**TO BE DONE:**
Reproduce every line of the data below without any changes.

**MATERIAL SUPPLIED:**
******

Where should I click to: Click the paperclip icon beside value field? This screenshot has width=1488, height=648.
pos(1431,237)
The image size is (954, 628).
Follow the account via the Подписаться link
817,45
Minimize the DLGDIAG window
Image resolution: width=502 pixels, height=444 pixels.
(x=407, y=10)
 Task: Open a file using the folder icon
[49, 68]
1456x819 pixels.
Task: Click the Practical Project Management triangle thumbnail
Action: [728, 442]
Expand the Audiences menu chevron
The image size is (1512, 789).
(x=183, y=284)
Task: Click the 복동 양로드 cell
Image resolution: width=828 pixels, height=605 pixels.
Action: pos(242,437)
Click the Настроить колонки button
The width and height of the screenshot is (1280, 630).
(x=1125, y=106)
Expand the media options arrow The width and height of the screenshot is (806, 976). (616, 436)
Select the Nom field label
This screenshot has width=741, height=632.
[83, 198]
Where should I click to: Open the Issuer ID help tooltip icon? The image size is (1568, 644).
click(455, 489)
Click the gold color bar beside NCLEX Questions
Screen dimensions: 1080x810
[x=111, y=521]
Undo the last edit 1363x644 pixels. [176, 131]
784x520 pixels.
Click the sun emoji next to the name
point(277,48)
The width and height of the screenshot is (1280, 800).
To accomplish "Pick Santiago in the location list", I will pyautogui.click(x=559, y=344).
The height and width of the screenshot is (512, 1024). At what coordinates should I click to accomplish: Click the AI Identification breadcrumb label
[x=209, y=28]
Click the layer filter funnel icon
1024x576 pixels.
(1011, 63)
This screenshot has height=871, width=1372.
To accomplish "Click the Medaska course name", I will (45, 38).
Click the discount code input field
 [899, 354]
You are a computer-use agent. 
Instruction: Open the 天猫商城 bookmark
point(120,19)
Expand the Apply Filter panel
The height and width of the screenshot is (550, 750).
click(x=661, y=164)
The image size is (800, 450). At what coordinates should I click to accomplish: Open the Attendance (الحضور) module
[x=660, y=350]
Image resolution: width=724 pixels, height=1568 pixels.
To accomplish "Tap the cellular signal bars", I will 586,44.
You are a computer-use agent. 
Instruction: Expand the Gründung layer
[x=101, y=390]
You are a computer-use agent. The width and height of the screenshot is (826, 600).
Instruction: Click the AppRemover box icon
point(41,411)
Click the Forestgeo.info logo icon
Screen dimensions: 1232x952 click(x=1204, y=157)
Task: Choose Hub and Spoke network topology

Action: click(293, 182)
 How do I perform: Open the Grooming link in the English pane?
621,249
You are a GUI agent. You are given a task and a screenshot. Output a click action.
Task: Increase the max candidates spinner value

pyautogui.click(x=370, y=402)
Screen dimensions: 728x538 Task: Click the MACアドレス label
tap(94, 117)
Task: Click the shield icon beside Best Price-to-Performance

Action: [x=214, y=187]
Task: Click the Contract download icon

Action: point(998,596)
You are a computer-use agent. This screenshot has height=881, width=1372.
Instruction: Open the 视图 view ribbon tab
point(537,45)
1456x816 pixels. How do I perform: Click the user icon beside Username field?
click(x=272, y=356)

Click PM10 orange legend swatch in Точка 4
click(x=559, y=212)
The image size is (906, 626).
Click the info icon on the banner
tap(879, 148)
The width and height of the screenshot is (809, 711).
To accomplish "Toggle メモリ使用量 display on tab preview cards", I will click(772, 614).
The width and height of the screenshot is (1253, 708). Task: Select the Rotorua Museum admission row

******

**EXPECTED ANSWER:**
Where should I click to: Click the paperclip icon beside value field? This screenshot has width=1488, height=648.
pos(1431,237)
The image size is (954, 628).
Follow the account via the Подписаться link
817,45
Minimize the DLGDIAG window
Image resolution: width=502 pixels, height=444 pixels.
(x=407, y=10)
 Task: Open a file using the folder icon
[49, 68]
1456x819 pixels.
Task: Click the Practical Project Management triangle thumbnail
Action: [728, 442]
Expand the Audiences menu chevron
The image size is (1512, 789).
(x=183, y=284)
Task: Click the 복동 양로드 cell
Image resolution: width=828 pixels, height=605 pixels.
Action: pos(242,437)
Click the Настроить колонки button
The width and height of the screenshot is (1280, 630).
(x=1125, y=106)
Expand the media options arrow The width and height of the screenshot is (806, 976). (616, 436)
Select the Nom field label
This screenshot has width=741, height=632.
[83, 198]
Where should I click to: Open the Issuer ID help tooltip icon? The image size is (1568, 644).
click(455, 489)
Click the gold color bar beside NCLEX Questions
Screen dimensions: 1080x810
[x=111, y=521]
Undo the last edit 1363x644 pixels. [176, 131]
784x520 pixels.
Click the sun emoji next to the name
point(277,48)
The width and height of the screenshot is (1280, 800).
To accomplish "Pick Santiago in the location list", I will pyautogui.click(x=559, y=344).
The height and width of the screenshot is (512, 1024). At what coordinates should I click to accomplish: Click the AI Identification breadcrumb label
[x=209, y=28]
Click the layer filter funnel icon
1024x576 pixels.
(1011, 63)
This screenshot has height=871, width=1372.
To accomplish "Click the Medaska course name", I will (45, 38).
Click the discount code input field
 [899, 354]
You are a computer-use agent. 
Instruction: Open the 天猫商城 bookmark
point(120,19)
Expand the Apply Filter panel
The height and width of the screenshot is (550, 750).
click(x=661, y=164)
The image size is (800, 450). At what coordinates should I click to accomplish: Open the Attendance (الحضور) module
[x=660, y=350]
Image resolution: width=724 pixels, height=1568 pixels.
To accomplish "Tap the cellular signal bars", I will 586,44.
You are a computer-use agent. 
Instruction: Expand the Gründung layer
[x=101, y=390]
You are a computer-use agent. The width and height of the screenshot is (826, 600).
Instruction: Click the AppRemover box icon
point(41,411)
Click the Forestgeo.info logo icon
Screen dimensions: 1232x952 click(x=1204, y=157)
Task: Choose Hub and Spoke network topology

Action: click(293, 182)
 How do I perform: Open the Grooming link in the English pane?
621,249
You are a GUI agent. You are given a task and a screenshot. Output a click action.
Task: Increase the max candidates spinner value

pyautogui.click(x=370, y=402)
Screen dimensions: 728x538 Task: Click the MACアドレス label
tap(94, 117)
Task: Click the shield icon beside Best Price-to-Performance

Action: [x=214, y=187]
Task: Click the Contract download icon

Action: point(998,596)
You are a computer-use agent. This screenshot has height=881, width=1372.
Instruction: Open the 视图 view ribbon tab
point(537,45)
1456x816 pixels. How do I perform: Click the user icon beside Username field?
click(x=272, y=356)

Click PM10 orange legend swatch in Точка 4
click(x=559, y=212)
The image size is (906, 626).
Click the info icon on the banner
tap(879, 148)
The width and height of the screenshot is (809, 711).
To accomplish "Toggle メモリ使用量 display on tab preview cards", I will click(772, 614).
The width and height of the screenshot is (1253, 708). Task: Select the Rotorua Museum admission row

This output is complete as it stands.